Supplied data section start

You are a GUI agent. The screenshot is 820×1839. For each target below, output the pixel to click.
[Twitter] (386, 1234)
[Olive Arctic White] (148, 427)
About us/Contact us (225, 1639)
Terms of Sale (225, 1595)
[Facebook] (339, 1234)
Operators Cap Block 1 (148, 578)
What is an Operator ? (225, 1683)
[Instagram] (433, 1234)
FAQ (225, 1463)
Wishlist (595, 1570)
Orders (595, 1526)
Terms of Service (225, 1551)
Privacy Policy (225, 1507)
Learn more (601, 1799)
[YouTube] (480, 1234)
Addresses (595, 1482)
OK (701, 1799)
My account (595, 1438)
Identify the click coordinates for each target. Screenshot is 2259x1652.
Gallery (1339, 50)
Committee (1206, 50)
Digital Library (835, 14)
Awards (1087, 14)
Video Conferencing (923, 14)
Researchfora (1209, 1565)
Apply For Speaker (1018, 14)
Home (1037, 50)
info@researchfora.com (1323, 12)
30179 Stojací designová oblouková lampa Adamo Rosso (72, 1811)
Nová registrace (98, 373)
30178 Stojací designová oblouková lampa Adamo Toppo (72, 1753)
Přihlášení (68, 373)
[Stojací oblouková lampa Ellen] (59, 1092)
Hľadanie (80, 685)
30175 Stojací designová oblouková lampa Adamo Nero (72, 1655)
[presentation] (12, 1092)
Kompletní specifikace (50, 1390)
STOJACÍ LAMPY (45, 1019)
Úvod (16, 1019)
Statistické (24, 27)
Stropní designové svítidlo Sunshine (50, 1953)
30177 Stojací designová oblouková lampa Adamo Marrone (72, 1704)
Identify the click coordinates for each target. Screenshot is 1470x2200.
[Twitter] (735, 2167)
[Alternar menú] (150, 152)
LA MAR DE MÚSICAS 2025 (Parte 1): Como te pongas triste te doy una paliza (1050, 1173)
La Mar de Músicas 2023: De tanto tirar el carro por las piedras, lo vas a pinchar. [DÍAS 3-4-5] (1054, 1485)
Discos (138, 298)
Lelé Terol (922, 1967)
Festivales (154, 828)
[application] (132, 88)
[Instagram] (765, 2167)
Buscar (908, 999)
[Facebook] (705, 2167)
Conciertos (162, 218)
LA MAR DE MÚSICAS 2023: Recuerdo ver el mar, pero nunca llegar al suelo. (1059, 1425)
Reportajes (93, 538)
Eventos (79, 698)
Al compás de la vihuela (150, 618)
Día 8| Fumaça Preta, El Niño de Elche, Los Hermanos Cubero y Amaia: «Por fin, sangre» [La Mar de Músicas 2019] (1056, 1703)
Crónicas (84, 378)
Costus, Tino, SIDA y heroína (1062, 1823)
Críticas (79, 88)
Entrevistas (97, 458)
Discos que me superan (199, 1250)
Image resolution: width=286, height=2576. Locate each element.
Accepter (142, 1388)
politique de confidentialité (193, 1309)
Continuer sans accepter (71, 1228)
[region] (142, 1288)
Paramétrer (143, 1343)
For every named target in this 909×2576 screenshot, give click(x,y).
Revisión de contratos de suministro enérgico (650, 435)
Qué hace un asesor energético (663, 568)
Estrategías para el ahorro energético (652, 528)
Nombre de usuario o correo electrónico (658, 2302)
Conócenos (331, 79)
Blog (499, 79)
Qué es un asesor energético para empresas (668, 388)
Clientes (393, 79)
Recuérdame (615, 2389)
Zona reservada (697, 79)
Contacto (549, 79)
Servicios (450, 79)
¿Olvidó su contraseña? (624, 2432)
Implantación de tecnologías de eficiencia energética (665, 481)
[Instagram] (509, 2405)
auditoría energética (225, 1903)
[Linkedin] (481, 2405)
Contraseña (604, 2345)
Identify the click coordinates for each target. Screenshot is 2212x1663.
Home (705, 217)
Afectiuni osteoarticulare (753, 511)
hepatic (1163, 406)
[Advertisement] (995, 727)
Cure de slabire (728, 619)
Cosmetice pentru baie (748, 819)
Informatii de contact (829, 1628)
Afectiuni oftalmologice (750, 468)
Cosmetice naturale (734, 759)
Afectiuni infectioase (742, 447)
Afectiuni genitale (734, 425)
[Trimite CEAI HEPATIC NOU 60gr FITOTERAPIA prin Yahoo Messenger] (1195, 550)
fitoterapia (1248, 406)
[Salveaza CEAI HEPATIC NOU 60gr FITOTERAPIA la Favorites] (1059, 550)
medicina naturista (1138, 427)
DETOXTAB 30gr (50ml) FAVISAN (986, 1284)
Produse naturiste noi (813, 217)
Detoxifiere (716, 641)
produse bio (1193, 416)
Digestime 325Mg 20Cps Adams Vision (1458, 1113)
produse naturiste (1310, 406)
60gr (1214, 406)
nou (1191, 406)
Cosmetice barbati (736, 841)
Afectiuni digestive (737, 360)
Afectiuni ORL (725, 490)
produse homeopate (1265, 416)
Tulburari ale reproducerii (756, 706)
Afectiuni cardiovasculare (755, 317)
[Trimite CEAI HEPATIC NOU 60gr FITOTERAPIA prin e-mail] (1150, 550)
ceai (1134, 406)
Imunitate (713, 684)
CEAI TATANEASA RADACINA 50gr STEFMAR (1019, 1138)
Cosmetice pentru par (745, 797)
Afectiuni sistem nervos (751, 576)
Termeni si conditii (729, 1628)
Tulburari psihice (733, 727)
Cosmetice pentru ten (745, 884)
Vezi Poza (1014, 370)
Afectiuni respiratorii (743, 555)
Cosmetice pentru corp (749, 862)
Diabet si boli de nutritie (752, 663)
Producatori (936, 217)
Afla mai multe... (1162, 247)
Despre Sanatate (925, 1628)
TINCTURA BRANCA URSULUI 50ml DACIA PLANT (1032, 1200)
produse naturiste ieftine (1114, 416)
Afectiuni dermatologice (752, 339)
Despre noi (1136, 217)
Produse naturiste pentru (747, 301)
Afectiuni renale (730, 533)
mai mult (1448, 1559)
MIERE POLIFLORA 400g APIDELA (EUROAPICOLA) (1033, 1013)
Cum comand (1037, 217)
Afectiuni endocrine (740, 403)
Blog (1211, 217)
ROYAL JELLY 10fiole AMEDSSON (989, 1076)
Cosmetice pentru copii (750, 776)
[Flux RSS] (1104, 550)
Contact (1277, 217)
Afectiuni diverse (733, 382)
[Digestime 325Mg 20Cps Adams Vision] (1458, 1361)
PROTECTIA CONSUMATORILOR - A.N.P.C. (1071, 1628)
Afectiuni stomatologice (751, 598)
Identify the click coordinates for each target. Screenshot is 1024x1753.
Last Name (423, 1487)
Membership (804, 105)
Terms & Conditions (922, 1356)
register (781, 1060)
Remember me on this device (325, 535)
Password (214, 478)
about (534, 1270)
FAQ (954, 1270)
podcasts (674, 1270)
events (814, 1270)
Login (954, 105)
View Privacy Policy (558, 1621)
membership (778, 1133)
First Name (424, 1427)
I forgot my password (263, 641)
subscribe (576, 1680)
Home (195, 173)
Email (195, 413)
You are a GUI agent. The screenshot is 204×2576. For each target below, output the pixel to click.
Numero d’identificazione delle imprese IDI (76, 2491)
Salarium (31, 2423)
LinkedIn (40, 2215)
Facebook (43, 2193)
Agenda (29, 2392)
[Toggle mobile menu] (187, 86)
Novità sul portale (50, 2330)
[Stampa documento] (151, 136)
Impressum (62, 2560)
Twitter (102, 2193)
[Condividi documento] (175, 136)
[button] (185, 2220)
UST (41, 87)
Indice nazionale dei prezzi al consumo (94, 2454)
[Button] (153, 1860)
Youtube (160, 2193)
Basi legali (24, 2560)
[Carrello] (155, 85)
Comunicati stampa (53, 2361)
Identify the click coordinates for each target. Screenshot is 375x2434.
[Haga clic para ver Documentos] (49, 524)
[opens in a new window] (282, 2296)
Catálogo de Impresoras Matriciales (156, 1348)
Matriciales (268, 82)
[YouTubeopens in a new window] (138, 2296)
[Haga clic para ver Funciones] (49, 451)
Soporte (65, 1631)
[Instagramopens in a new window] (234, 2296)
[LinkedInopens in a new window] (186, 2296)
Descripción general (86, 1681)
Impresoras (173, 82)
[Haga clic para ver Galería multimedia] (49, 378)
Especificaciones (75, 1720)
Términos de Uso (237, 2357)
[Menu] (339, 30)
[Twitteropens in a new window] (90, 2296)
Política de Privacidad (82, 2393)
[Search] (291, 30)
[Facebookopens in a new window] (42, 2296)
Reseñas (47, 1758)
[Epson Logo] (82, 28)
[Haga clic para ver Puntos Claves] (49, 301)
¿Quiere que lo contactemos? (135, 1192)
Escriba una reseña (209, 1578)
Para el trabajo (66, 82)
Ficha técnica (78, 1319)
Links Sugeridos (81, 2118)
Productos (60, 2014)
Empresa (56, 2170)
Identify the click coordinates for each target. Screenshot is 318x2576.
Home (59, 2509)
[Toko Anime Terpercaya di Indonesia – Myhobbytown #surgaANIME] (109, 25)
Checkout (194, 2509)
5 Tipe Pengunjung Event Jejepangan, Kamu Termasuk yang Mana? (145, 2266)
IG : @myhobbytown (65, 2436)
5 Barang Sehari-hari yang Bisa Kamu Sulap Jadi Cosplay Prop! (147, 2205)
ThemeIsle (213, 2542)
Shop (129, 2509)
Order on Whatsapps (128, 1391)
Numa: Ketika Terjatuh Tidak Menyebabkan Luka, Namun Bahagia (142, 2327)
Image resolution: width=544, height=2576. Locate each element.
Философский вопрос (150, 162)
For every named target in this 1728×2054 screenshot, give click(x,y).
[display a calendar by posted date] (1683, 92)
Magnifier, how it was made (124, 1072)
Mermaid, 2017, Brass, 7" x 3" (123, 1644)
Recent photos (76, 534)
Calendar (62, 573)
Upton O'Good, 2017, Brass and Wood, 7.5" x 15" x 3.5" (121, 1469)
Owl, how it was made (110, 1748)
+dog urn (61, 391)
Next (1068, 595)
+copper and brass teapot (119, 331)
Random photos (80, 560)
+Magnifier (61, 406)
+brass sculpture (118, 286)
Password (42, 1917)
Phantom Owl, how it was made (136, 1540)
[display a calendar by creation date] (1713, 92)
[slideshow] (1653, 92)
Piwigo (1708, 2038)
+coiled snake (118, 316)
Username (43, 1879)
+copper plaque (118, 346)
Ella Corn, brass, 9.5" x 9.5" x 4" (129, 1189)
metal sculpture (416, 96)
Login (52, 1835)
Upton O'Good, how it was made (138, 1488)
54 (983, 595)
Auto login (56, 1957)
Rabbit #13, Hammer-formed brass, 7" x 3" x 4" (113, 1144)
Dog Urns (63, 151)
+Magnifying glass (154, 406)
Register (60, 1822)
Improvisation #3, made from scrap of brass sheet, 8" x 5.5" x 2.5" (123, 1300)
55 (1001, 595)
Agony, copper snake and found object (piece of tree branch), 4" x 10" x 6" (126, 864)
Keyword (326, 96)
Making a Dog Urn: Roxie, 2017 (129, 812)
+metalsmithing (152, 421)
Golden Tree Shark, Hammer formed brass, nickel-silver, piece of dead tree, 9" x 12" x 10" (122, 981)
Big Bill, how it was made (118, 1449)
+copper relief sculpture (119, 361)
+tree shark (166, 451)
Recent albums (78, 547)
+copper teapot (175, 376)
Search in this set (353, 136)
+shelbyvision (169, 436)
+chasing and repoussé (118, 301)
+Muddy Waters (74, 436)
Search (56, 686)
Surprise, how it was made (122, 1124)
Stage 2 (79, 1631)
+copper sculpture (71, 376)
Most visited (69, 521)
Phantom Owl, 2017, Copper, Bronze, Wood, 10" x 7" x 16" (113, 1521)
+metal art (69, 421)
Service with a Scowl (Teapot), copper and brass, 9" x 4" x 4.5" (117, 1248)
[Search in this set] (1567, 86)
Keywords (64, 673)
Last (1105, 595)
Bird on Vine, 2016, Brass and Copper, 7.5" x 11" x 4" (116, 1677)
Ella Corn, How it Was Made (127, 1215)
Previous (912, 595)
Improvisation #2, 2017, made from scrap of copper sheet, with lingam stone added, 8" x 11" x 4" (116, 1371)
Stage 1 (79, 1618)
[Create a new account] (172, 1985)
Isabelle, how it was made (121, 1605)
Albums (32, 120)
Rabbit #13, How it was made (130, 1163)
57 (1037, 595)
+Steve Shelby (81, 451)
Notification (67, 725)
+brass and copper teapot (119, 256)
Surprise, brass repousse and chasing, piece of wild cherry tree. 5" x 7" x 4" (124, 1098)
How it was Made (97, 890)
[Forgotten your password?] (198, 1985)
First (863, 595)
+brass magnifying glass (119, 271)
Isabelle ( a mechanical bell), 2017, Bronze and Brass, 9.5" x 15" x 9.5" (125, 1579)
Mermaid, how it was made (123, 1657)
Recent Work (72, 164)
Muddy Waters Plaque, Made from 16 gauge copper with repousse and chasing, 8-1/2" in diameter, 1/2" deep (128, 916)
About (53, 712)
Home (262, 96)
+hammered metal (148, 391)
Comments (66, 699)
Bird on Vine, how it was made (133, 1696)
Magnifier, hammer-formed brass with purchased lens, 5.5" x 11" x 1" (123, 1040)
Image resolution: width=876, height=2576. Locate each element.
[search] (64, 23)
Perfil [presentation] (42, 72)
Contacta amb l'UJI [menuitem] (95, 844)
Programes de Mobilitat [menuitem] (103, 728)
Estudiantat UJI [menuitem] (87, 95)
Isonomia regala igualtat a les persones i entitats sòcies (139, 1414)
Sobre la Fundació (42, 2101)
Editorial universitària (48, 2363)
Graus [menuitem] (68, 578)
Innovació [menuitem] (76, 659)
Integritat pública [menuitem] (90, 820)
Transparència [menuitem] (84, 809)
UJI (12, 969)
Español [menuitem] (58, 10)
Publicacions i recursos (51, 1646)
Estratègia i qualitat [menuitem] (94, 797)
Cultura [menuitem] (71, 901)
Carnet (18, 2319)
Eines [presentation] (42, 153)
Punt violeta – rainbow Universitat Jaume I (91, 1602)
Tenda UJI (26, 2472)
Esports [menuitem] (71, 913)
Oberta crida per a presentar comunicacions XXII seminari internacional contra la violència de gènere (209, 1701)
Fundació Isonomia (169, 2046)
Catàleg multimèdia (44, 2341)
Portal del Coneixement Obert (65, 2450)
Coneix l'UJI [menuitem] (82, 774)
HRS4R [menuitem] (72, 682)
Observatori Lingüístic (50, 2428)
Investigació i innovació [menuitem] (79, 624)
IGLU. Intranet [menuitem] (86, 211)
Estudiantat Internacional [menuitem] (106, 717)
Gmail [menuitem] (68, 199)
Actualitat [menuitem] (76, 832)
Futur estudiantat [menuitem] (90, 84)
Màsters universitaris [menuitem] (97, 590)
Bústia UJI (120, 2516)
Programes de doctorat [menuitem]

Supplied data section end

**Required action**: Exact copies of the lines from the one holding "Futur estudiantat [menuitem] (90, 84)" to the end of the entries are all that should be written.

**Task response**:
Futur estudiantat [menuitem] (90, 84)
Màsters universitaris [menuitem] (97, 590)
Bústia UJI (120, 2516)
Programes de doctorat [menuitem]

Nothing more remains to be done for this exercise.